**GIVEN REQUEST:** Please print the listing below unchanged, starting at its first line and ending at the line that contains "Select the score", both included.

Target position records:
------------
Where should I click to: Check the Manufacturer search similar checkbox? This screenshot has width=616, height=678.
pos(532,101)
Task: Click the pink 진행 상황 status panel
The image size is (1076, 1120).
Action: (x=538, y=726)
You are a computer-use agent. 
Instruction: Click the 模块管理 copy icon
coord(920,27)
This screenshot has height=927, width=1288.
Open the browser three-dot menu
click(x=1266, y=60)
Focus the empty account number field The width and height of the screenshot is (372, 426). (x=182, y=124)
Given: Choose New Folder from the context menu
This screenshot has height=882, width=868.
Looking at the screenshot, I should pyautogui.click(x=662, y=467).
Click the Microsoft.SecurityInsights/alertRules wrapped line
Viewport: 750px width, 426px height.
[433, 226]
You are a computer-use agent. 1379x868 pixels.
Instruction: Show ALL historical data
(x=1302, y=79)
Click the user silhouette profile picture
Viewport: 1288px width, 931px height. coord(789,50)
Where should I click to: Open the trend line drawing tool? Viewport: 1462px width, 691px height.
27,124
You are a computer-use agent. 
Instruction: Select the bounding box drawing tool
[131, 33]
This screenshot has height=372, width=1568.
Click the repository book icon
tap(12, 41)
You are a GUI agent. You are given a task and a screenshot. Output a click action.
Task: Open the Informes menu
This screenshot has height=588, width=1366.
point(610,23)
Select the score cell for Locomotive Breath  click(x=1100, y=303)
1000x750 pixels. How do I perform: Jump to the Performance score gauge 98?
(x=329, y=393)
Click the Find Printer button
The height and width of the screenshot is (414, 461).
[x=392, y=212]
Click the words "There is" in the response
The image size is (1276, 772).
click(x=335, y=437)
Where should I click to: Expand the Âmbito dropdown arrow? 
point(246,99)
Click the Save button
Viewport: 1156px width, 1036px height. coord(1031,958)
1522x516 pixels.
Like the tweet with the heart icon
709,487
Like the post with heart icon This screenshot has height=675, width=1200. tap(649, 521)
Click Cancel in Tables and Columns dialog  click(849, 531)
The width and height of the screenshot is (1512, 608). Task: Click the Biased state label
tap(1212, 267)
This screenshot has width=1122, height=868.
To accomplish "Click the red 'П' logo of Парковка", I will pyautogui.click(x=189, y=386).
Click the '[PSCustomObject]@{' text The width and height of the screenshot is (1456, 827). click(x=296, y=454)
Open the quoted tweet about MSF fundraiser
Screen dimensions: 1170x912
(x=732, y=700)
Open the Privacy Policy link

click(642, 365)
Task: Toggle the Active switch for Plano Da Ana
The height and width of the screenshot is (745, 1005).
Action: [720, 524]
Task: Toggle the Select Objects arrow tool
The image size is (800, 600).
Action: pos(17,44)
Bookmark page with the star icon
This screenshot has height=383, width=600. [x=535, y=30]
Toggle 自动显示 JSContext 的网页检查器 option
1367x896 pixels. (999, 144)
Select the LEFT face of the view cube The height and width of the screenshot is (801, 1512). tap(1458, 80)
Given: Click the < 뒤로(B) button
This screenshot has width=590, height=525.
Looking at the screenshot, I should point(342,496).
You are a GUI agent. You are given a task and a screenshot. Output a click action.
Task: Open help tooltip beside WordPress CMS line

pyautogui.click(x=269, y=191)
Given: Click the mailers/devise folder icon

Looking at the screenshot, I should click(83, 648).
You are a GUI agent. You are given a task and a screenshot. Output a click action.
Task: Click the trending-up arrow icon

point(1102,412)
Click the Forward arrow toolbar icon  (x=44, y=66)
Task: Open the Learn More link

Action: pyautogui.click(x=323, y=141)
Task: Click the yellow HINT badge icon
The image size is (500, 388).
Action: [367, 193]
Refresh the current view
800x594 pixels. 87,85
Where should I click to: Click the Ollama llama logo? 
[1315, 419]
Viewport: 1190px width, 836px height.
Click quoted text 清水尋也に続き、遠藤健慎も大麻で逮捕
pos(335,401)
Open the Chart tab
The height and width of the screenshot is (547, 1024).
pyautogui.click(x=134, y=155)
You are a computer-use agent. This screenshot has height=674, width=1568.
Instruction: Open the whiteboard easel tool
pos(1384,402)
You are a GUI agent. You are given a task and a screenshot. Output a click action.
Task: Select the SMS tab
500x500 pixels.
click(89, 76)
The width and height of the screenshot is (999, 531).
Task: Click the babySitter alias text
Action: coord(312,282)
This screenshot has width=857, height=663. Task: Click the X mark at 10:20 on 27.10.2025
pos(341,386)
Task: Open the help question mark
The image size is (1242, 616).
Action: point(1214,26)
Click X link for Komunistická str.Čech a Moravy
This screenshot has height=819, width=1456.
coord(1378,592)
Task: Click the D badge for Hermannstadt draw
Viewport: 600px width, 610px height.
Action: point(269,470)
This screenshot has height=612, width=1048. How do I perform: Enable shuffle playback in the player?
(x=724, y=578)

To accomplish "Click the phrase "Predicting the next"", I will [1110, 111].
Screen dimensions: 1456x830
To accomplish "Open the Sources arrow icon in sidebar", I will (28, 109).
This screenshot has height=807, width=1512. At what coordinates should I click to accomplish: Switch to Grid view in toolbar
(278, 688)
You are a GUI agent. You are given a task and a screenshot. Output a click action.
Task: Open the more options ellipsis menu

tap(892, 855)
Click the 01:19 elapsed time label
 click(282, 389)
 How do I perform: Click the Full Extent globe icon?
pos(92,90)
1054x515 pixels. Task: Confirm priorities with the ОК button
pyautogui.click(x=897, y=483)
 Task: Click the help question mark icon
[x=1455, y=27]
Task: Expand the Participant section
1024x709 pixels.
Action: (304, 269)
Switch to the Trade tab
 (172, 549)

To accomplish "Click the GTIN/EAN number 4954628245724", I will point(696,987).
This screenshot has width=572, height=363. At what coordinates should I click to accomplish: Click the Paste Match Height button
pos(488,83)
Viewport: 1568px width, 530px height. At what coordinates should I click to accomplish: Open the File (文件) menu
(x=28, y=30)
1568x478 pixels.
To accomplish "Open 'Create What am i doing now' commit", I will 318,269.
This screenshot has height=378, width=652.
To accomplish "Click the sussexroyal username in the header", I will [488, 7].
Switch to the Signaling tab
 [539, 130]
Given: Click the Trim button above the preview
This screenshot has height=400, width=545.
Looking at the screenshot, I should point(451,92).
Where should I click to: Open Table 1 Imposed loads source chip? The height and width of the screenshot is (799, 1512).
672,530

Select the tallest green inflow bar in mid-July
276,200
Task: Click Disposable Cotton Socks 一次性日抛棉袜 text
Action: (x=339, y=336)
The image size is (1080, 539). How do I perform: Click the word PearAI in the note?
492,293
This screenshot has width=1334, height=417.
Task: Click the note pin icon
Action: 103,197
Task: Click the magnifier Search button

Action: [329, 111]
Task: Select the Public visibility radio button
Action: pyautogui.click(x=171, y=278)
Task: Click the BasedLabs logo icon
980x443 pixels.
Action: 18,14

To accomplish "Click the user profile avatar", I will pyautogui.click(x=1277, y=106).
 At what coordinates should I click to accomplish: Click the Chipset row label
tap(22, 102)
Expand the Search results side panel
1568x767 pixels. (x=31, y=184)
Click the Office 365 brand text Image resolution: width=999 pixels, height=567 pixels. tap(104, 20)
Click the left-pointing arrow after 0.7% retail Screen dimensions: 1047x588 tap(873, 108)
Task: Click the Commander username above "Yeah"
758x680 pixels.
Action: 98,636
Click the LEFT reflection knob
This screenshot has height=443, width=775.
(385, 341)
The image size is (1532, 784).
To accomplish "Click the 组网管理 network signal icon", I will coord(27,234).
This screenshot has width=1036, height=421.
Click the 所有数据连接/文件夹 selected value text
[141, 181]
------------
**EXERCISE SOLUTION:**
Where should I click to: Check the Manufacturer search similar checkbox? This screenshot has width=616, height=678.
pos(532,101)
Task: Click the pink 진행 상황 status panel
The image size is (1076, 1120).
Action: (x=538, y=726)
You are a computer-use agent. 
Instruction: Click the 模块管理 copy icon
coord(920,27)
This screenshot has height=927, width=1288.
Open the browser three-dot menu
click(x=1266, y=60)
Focus the empty account number field The width and height of the screenshot is (372, 426). (x=182, y=124)
Given: Choose New Folder from the context menu
This screenshot has height=882, width=868.
Looking at the screenshot, I should pyautogui.click(x=662, y=467).
Click the Microsoft.SecurityInsights/alertRules wrapped line
Viewport: 750px width, 426px height.
[433, 226]
You are a computer-use agent. 1379x868 pixels.
Instruction: Show ALL historical data
(x=1302, y=79)
Click the user silhouette profile picture
Viewport: 1288px width, 931px height. coord(789,50)
Where should I click to: Open the trend line drawing tool? Viewport: 1462px width, 691px height.
27,124
You are a computer-use agent. 
Instruction: Select the bounding box drawing tool
[131, 33]
This screenshot has height=372, width=1568.
Click the repository book icon
tap(12, 41)
You are a GUI agent. You are given a task and a screenshot. Output a click action.
Task: Open the Informes menu
This screenshot has height=588, width=1366.
point(610,23)
Select the score cell for Locomotive Breath  click(x=1100, y=303)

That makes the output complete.